Why is this happening in the U.S. while Europe has taken a more cautious and sensible attitude towards this type of therapy? Paul gives several reasons, which includes more pervasive “progressive” ideology in the U.S., the fact that centralized medical care like that in Europe makes it harder to “give patients what they ask for” (and no, not all kids who ask for gender transitioning should automatically get it), and the litigious climate of the U.S., which make doctors hesitant to change course because they could get sued for admitting they were wrong.
I’m a big fan of Paul, not because she’s “antiwoke,” but because she’s sensible and has the courage to speak truths that will get her demonized in the fraternity of NYT “progressives”. And, of course, because we tend to have confluent opinions. We also agree on how gender dysphoric young people should be treated, and I’ll finish with Paul’s take, which agrees with the conclusions of The Cass Review:
The Cass Review recommends a more holistic approach to treating gender dysphoria in kids. This involves untangling gender discomfort from common pre-existing conditions like autism spectrum disorder and A.D.H.D. and treating it alongside frequent comorbidities, which include anxiety, self-harm and eating disorders.
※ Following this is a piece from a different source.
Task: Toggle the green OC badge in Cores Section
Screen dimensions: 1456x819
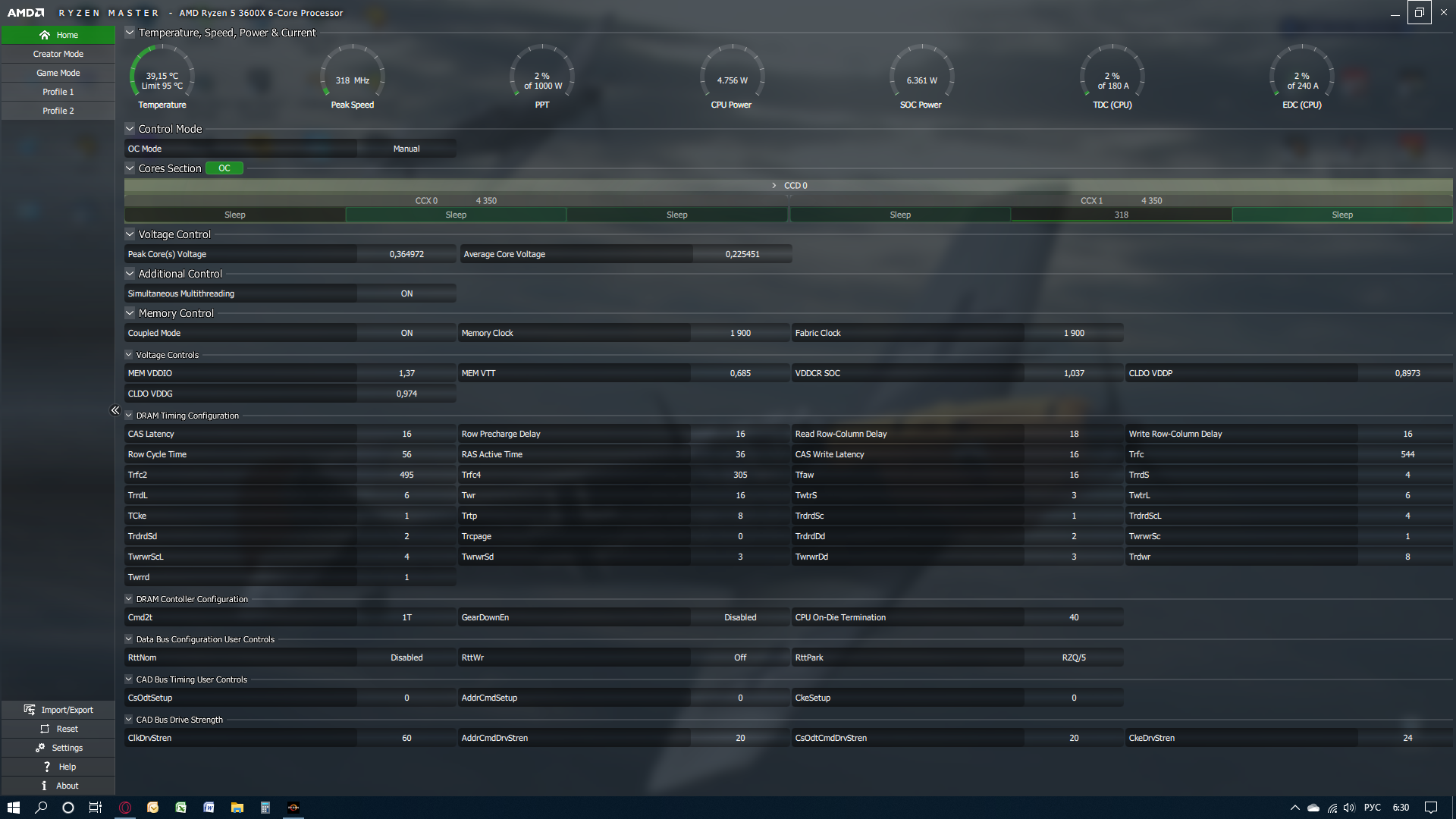Action: click(224, 168)
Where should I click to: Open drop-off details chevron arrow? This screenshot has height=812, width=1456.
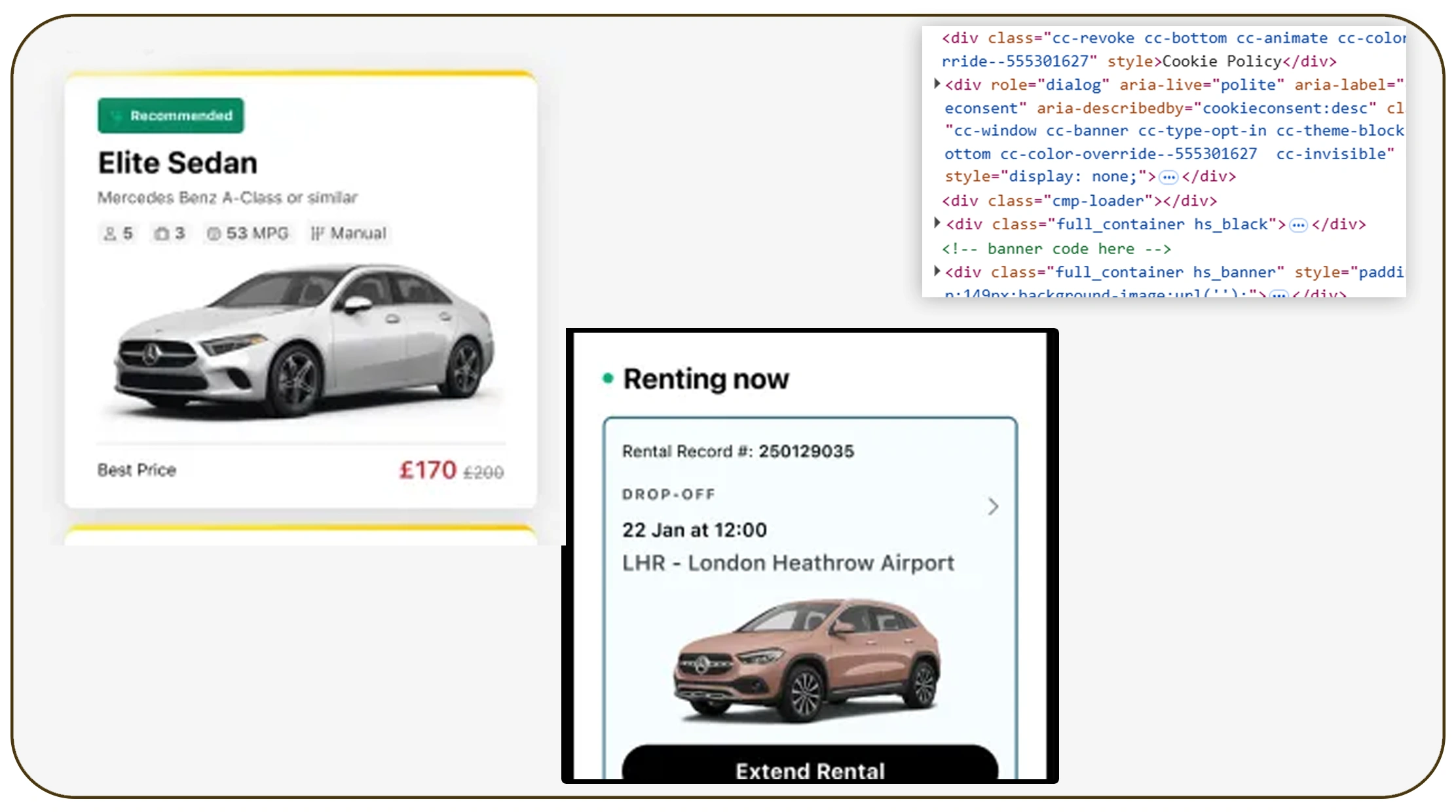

A mental health counselor can help children with any difficulties during puberty and in coming to terms with their sexual orientation — without pathologizing either.
The goal throughout is to help. This includes working with kids to understand the causes of their gender dysphoria, relieve its symptoms, help resolve it or, in a case that proves persistent, consistent and insistent, help kids understand the pros and cons of pursuing gender reassignment for when they enter adulthood.
Once again we see ideology not only impeding science, but screwing up people’s lives.